** BEGIN Excerpt to read **
Polymorphism
Virtual Functions
Abstract Classes
Polymorphism stands for multiple forms
It is one of the main aspects of the Object-Oriented Paradigm
It allows the "same" operation to be performed differently depending on the type of object
Imagine that we have an array of pointers to objects of different classes
Polymorphism means that, the same function call, applied to different elements of this array, will result in a different method being called
Polymorphism is hampered in C++, because it resolves function calls during compile time
I.e., each function call in your source code is mapped to the function definition before the application starts
This process is called early-binding
#include <iostream>
const int N = 3;
class Animal
{
public:
void speak() const
{
std::cout << "Animal sound!" << std::endl;
}
};
class Dog : public Animal
{
public:
void speak() const
{
std::cout << "Woof!" << std::endl;
}
};
class Cat : public Animal
{
public:
void speak() const
{
std::cout << "Meow!" << std::endl;
}
};
void speak(const Animal &animal)
{
animal.speak();
}
int main()
{
Animal *animals[N];
char choice = '\0';
for (int i = 0; i < N; i++)
{
std::cout << "Want to add a dog [d] or cat [c]: ";
std::cin >> choice;
if (choice == 'd')
{
animals[i] = new Dog();
}
else
{
animals[i] = new Cat();
}
}
for (int i = 0; i < N; i++)
{
speak(*animals[i]);
}
for (int i = 0; i < N; i++)
{
delete animals[i];
}
return 0;
}The solution introduced in C++ was to introduce the keyword virtual
It can be applied to functions in a base class
It instructs C++ to implement dynamic dispatch, instead of early-binding
Dynamic dispatch means that the mapping from function call to function definition occurs during run time, based on the type of the object
#include <iostream>
const int N = 3;
class Animal
{
public:
virtual void speak() const
{
std::cout << "Animal sound!" << std::endl;
}
};
class Dog : public Animal
{
public:
void speak() const override
{
std::cout << "Woof!" << std::endl;
}
};
class Cat : public Animal
{
public:
void speak() const override
{
std::cout << "Meow!" << std::endl;
}
};
void speak(const Animal &animal)
{
animal.speak();
}
int main()
{
Animal *animals[N];
char choice = '\0';
for (int i = 0; i < N; i++)
{
std::cout << "Want to add a dog [d] or cat [c]: ";
std::cin >> choice;
if (choice == 'd')
{
animals[i] = new Dog();
}
else
{
animals[i] = new Cat();
}
}
for (int i = 0; i < N; i++)
{
speak(*animals[i]);
}
for (int i = 0; i < N; i++)
{
delete animals[i];
}
return 0;
}The keyword override was introduced in the C++11 Standard:
→ It enhances code safety by providing compile-time checking
→ It Improves code readability by indicating the intention of overriding a base class function
To ensure that the destructor of the derived class is called, you should declare the base class destructor as virtual
Otherwise, the destructor of the base class might be called, leading to memory leaks
#include <iostream>
const int N = 3;
class Animal
{
public:
virtual void speak() const
{
std::cout << "Animal sound!" << std::endl;
}
virtual ~Animal()
** END Excerpt to read **
** BEGIN Dataset section **
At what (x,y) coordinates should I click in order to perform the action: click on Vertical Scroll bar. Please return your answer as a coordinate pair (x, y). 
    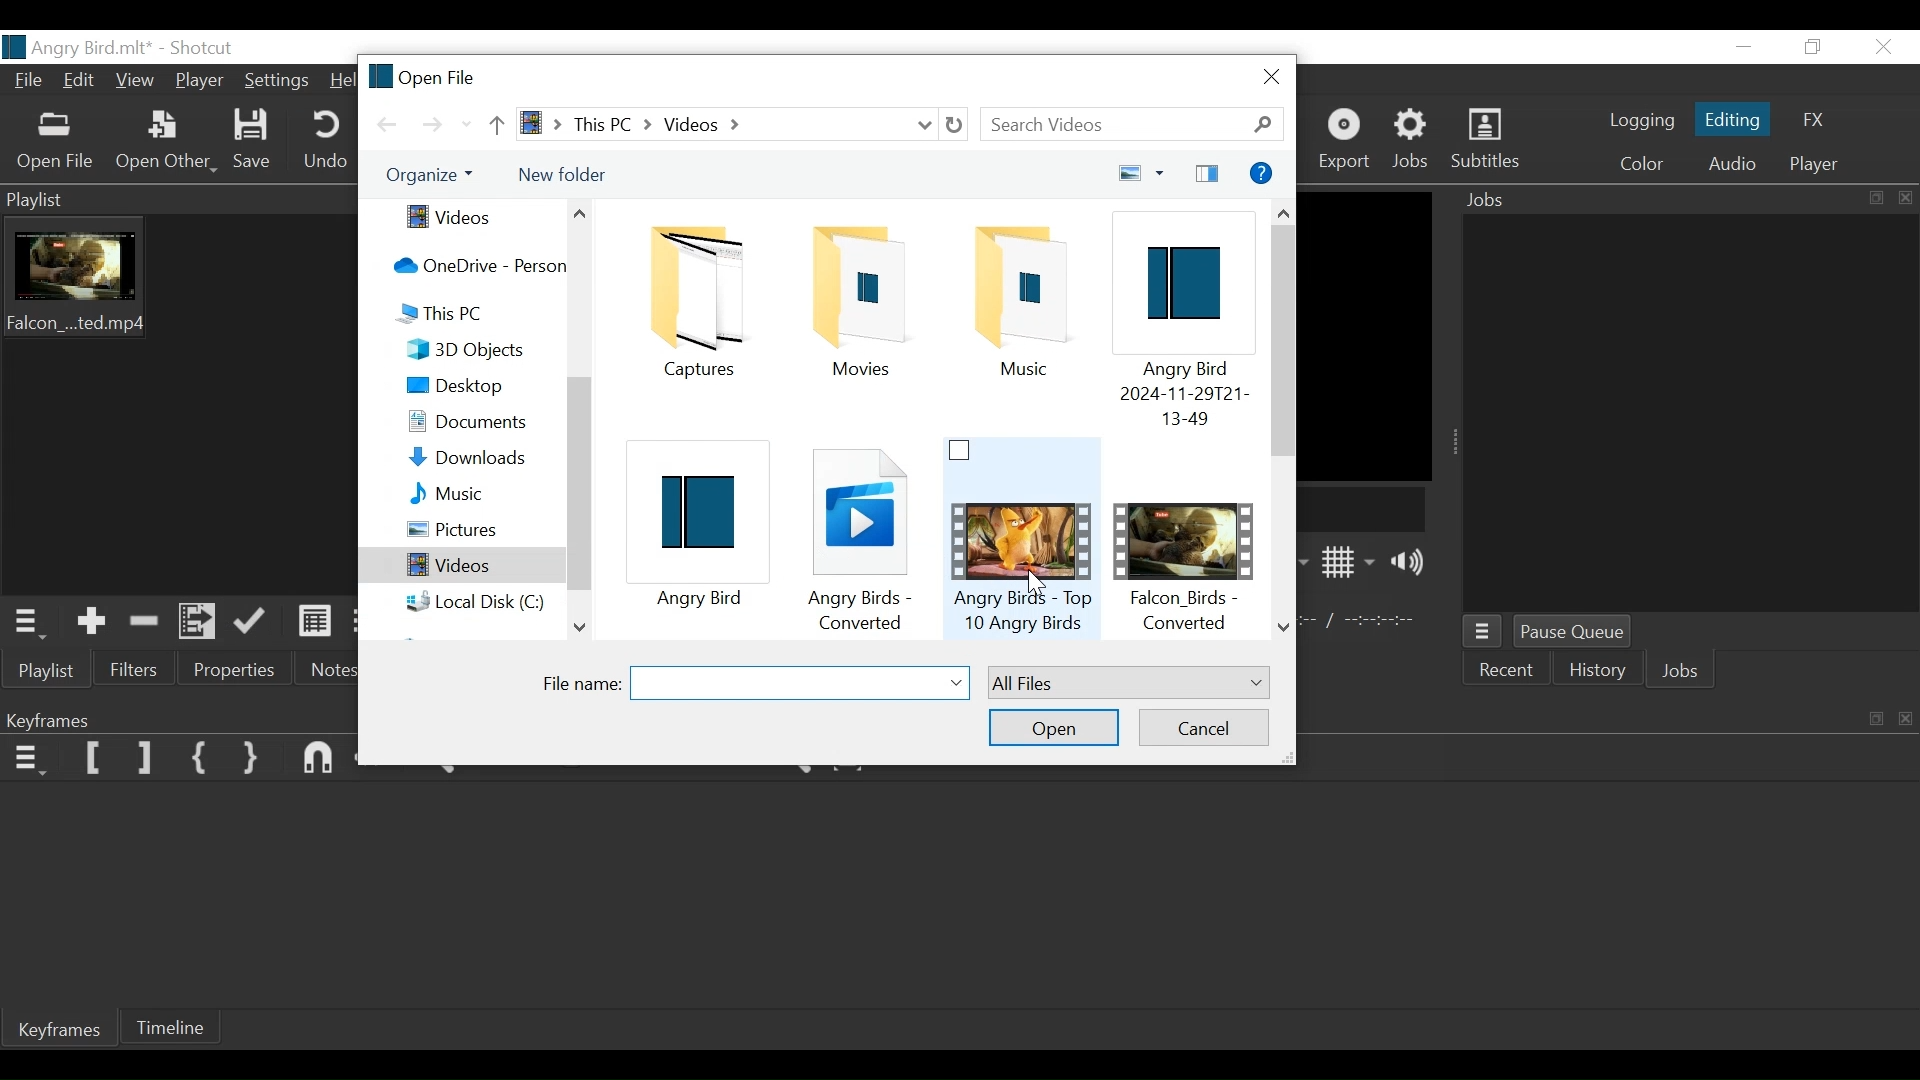
    Looking at the image, I should click on (583, 484).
** END Dataset section **
#### What you need to do:
#1 In the polymorphism notes, what is the process of mapping each function call to its function definition before the application starts called?
#2 Can you proceed with the polymorphism notes from their final line, carrying the C++ code onward?

#### Exercise results:
#1 Early-binding.

#2
{
std::cout << "~Animal() called." << std::endl;
}
};
class Dog : public Animal
{
public:
void speak() const override
{
std::cout << "Woof!" << std::endl;
}
~Dog() override
{
std::cout << "~Dog() called." << std::endl;
}
};
class Cat : public Animal
{
public:
void speak() const override
{
std::cout << "Meow!" << std::endl;
}
~Cat() override
{
std::cout << "~Cat() called." << std::endl;
}
};
void speak(const Animal &animal)
{
animal.speak();
}
int main()
{
Animal *animals[N];
char choice = '\0';
for (int i = 0; i < N; i++)
{
std::cout << "Want to add a dog [d] or cat [c]: ";
std::cin >> choice;
if (choice == 'd')
{
animals[i] = new Dog();
}
else
{
animals[i] = new Cat();
}
}
for (int i = 0; i < N; i++)
{
speak(*animals[i]);
}
for (int i = 0; i < N; i++)
{
delete animals[i];
}
return 0;
}An abstract class is a base class that defines an interface
A concrete class is a derived class that implements that interface
The abstract class exposes the interface to its clients
An abstract class has at least one pure virtual function
The syntax to create a pure virtual function is:
virtual returnType functionName(arguments) = 0;A pure virtual function does not need a definition - you can omit its implementation detail
Objects of an abstract class cannot be instantiated
#include <iostream>
const int N = 3;
class Animal
{
public:
virtual void speak() const = 0;
virtual ~Animal()
{
std::cout << "~Animal() called." << std::endl;
};
};
class Dog : public Animal
{
public:
void speak() const override
{
std::cout << "Woof!" << std::endl;
}
~Dog()
{
std::cout << "~Dog() called." << std::endl;
}
};
class Cat : public Animal
{
public:
void speak() const override
{
std::cout << "Meow!" << std::endl;
}
~Cat()
{
std::cout << "~Cat() called." << std::endl;
}
};
void speak(const Animal &animal)
{
animal.speak();
}
int main()
{
Animal *animals[N];
char choice = '\0';
for (int i = 0; i < N; i++)
{
std::cout << "Want to add a dog [d] or cat [c]: ";
std::cin >> choice;
if (choice == 'd')
{
animals[i] = new Dog();
}
else
{
animals[i] = new Cat();
}
}
for (int i = 0; i < N; i++)
{
speak(*animals[i]);
}
for (int i = 0; i < N; i++)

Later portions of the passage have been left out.